There are a number of strategies that can breathe life into a dying town. Sadly, the bozos of Walsall council cabinet seem to think that the resuscitation of a stagnant local economy will come about by building a multi-storey car park. The plot, along with any credibility, has clearly been lost.
Figures published by the Local Data Company suggest that one in four shops in Walsall town centre lies empty making Walsall the seventh worst town in the country for vacant retail units. Portfolio holder responsible for degeneration, councillor Adrian Andrew was quick to rubbish the data as “potentially misleading”. Lumping in warehouse and office accommodation, he claims that vacant shops represent only 20 per cent of capacity. Presumably this includes the horticultural goings on at an empty carpet warehouse not a million miles from the cabinet table and the empty rooms above empty shops containing imaginary illegal immigrants being offered postal votes in council elections.
Interestingly, the Tory regeneration member for Pheasey Park Farm suggests that the good news is that the figure of one in five empty shops is nearer to what passes for truth in this sorry borough.
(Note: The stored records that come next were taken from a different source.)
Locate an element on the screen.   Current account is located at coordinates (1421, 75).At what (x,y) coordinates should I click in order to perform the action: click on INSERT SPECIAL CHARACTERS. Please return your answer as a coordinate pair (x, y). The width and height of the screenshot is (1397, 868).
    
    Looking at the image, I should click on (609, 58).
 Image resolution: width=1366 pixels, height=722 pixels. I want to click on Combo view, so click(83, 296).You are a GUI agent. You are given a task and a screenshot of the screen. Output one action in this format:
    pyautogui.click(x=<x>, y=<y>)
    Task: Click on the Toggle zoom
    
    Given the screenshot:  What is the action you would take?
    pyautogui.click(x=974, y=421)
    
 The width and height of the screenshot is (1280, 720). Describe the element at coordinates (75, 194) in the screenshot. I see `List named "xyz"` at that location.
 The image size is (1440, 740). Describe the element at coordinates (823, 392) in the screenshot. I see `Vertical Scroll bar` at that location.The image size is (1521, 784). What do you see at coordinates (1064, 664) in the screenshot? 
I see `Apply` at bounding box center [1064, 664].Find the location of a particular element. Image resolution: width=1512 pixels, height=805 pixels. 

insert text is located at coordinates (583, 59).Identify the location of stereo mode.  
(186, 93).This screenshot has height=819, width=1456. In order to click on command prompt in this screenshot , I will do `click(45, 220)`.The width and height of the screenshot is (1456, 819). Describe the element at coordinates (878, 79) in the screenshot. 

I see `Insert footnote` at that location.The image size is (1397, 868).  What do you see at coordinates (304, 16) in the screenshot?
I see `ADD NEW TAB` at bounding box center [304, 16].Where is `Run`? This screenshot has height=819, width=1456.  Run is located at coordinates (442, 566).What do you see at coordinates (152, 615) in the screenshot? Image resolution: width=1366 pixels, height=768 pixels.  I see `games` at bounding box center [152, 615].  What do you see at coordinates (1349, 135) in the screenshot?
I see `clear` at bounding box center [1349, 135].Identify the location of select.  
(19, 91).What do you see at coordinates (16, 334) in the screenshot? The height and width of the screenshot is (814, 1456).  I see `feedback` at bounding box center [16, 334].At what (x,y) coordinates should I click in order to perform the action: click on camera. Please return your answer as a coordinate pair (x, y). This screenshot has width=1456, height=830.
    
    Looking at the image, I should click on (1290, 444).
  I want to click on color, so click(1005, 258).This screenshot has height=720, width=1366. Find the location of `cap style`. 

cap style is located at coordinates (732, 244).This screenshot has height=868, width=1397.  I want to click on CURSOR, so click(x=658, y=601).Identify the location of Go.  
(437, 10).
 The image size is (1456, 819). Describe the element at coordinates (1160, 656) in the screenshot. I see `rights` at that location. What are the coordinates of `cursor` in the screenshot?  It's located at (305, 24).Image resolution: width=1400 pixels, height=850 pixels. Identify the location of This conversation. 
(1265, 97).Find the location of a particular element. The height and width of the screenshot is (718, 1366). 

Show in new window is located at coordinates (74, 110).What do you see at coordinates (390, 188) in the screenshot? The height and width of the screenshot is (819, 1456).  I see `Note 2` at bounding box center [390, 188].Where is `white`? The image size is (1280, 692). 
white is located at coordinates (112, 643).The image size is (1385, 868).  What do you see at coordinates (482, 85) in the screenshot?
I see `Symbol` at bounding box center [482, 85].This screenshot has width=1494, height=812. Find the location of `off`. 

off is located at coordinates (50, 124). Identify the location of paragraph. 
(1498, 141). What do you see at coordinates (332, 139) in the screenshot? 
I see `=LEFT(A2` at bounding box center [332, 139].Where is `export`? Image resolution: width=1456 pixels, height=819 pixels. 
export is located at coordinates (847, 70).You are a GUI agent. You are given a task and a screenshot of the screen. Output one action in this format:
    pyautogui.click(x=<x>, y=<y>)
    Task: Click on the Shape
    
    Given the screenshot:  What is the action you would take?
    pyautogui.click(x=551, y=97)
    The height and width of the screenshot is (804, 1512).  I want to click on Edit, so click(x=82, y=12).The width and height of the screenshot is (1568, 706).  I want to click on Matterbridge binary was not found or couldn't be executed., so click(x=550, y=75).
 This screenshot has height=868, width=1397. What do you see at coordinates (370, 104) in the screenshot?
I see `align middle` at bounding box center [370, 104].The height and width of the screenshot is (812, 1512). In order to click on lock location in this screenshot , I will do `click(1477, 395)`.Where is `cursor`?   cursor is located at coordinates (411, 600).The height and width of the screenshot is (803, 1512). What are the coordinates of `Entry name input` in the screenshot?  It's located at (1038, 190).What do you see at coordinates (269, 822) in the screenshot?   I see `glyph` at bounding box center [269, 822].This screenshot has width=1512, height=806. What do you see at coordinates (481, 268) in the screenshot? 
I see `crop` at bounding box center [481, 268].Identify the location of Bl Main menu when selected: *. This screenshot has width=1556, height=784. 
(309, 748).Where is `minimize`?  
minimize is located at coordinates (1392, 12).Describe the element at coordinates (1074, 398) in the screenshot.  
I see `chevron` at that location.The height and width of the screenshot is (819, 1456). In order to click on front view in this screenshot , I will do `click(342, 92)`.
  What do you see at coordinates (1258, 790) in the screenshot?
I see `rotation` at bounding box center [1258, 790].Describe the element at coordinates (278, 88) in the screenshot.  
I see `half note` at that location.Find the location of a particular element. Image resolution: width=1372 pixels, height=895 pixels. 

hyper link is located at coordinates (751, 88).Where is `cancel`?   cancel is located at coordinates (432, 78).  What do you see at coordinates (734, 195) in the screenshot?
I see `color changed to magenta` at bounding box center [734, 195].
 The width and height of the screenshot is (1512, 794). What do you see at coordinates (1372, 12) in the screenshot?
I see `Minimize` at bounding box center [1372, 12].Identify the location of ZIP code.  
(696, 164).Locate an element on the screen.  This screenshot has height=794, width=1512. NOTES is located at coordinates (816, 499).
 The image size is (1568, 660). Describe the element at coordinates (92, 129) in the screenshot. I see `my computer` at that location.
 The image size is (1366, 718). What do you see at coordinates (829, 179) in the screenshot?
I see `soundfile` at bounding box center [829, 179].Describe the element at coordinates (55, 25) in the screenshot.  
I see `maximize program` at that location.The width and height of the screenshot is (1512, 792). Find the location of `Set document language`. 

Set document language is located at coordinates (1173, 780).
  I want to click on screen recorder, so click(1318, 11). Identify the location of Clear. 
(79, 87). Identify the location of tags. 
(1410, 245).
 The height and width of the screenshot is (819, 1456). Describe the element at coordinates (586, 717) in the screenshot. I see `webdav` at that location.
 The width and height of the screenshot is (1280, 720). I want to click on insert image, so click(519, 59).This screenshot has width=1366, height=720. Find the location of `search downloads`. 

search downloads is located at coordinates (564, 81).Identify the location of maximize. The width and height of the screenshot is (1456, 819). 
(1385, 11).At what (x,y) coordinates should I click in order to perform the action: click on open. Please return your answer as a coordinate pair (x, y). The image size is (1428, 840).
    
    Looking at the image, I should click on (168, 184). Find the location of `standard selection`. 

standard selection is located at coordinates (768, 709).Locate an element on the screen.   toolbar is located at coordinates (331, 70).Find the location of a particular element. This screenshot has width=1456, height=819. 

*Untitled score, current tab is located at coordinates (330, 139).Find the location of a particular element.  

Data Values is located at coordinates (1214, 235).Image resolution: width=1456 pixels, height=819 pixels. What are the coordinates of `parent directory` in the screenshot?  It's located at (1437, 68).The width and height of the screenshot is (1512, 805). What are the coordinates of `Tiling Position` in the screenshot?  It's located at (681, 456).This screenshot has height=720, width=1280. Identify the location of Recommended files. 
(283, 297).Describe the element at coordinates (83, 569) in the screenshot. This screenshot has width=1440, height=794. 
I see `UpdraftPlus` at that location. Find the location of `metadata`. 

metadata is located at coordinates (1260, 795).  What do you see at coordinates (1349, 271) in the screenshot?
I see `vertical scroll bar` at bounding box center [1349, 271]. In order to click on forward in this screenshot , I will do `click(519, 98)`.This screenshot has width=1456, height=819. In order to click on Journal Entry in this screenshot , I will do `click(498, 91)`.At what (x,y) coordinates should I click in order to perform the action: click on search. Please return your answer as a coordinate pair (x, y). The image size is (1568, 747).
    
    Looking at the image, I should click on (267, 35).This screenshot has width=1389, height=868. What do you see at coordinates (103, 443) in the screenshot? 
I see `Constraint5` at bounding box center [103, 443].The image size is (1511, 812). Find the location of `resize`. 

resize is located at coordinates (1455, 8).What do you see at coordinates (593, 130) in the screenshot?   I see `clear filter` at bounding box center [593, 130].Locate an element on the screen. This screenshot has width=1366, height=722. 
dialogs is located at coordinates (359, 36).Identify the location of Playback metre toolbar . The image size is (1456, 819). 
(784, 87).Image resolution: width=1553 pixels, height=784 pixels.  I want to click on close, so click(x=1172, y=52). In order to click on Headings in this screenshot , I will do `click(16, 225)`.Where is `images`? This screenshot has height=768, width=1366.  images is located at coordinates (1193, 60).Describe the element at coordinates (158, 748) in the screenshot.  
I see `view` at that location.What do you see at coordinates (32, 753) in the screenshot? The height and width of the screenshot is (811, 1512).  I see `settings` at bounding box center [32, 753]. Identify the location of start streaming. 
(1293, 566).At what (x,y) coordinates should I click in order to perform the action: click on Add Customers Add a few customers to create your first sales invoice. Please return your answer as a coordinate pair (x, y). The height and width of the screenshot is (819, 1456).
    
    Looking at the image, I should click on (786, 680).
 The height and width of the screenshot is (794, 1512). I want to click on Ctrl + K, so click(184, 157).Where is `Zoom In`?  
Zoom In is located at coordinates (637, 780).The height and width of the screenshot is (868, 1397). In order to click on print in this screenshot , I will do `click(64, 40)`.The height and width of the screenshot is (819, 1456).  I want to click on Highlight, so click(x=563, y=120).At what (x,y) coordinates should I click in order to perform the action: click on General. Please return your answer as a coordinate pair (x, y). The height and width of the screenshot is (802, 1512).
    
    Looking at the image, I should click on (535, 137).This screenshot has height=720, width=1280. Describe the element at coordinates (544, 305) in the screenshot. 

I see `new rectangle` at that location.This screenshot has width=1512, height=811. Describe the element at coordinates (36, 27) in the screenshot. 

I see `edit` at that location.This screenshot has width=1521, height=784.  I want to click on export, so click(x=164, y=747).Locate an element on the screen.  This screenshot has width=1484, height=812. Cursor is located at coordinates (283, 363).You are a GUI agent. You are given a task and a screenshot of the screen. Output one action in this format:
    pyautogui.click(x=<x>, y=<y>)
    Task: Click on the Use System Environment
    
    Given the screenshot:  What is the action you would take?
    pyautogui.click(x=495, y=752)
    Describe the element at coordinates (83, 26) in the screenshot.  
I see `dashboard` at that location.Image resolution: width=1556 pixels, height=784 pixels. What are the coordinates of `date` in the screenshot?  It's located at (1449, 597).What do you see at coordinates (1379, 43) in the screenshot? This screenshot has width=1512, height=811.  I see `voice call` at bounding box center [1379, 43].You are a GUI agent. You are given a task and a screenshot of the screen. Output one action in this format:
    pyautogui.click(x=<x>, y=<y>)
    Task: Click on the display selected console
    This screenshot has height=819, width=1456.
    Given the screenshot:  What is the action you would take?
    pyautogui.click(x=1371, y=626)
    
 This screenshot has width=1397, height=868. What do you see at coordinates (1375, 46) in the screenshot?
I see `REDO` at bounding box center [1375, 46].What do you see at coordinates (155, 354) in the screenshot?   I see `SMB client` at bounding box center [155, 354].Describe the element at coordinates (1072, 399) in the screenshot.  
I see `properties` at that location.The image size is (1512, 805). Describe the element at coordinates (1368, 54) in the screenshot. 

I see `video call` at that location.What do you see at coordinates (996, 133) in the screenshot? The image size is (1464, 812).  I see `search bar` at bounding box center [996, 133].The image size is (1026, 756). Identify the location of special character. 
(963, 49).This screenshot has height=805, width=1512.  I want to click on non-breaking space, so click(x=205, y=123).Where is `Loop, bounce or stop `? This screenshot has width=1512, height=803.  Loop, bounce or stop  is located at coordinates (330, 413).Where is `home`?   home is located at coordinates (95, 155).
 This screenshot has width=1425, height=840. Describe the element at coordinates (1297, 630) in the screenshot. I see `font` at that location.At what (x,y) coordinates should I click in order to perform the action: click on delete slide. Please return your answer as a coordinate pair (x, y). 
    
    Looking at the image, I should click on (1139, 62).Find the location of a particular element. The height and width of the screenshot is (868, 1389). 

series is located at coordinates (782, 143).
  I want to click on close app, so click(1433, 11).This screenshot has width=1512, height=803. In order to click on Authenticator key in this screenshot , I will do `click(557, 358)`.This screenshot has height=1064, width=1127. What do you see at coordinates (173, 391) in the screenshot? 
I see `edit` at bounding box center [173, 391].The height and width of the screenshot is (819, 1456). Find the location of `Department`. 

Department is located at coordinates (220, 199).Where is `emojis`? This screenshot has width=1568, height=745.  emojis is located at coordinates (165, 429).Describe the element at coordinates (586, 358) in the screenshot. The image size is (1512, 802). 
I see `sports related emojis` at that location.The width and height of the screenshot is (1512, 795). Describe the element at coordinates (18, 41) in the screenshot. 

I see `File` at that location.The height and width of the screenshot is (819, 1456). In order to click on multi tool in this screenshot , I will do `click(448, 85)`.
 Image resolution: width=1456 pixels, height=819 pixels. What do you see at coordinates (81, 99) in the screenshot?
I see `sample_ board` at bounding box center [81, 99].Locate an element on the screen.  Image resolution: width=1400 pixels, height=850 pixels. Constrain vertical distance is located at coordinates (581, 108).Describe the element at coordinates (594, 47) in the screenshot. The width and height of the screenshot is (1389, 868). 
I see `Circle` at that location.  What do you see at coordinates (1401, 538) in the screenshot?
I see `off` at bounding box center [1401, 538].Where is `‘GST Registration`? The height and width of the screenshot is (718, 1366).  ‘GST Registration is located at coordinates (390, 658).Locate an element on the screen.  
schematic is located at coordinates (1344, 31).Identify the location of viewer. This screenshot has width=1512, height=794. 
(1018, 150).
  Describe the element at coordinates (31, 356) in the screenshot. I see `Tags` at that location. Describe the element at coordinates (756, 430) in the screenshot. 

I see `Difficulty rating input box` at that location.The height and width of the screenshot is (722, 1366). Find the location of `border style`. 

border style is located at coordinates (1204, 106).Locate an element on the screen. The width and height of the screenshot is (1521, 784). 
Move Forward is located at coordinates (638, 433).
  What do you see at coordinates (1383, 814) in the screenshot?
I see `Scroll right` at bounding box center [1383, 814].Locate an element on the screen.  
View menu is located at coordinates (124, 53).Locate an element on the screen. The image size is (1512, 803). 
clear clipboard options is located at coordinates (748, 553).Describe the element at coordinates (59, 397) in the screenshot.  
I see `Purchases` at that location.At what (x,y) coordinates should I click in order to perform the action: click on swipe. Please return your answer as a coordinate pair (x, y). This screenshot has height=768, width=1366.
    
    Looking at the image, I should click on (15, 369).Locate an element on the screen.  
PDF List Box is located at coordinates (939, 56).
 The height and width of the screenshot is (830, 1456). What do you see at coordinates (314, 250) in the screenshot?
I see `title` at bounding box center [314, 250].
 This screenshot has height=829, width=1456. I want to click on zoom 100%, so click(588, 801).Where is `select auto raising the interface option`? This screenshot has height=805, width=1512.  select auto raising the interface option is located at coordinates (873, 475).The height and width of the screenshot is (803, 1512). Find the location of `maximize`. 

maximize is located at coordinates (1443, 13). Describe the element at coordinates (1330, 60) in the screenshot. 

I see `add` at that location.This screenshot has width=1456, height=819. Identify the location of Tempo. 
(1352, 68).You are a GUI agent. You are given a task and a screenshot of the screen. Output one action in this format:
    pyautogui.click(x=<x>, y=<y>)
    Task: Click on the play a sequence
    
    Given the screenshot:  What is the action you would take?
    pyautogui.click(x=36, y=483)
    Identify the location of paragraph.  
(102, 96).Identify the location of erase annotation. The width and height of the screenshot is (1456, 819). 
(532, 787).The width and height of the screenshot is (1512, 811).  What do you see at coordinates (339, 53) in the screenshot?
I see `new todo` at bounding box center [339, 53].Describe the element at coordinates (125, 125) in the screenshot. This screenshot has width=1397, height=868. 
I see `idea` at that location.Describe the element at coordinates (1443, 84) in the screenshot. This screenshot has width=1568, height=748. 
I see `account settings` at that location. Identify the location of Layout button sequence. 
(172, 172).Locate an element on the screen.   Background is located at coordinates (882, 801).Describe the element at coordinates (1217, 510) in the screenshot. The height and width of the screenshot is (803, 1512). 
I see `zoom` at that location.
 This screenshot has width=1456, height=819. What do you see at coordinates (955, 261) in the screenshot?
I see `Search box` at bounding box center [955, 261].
This is a little like asking the captain of the Titanic if he would like ice in his gin and tonic.
It is surprising that straw-clutching, blue sky thinking denialist councillor Andrew did not point out that Wolverhampton has 27.3 per cent vacant shops compared to Walsall’s meagre 26.9 per cent making Wolverhampton the fifth worst retail experience in this nation of shopkeepers. Bottom of the heap are Dudley and West Bromwich. It is good to know that a long wait and a short bus journey can convey us to other dying towns using a dying public transport system. The growth regenerating czar then offered a list of businesses who have upped sticks and left town realising that in the hands of the current administration, Walsall is a basket case. But, be of good cheer. HS2 means that we can travel from London Euston to Darlaston in three days rather than four.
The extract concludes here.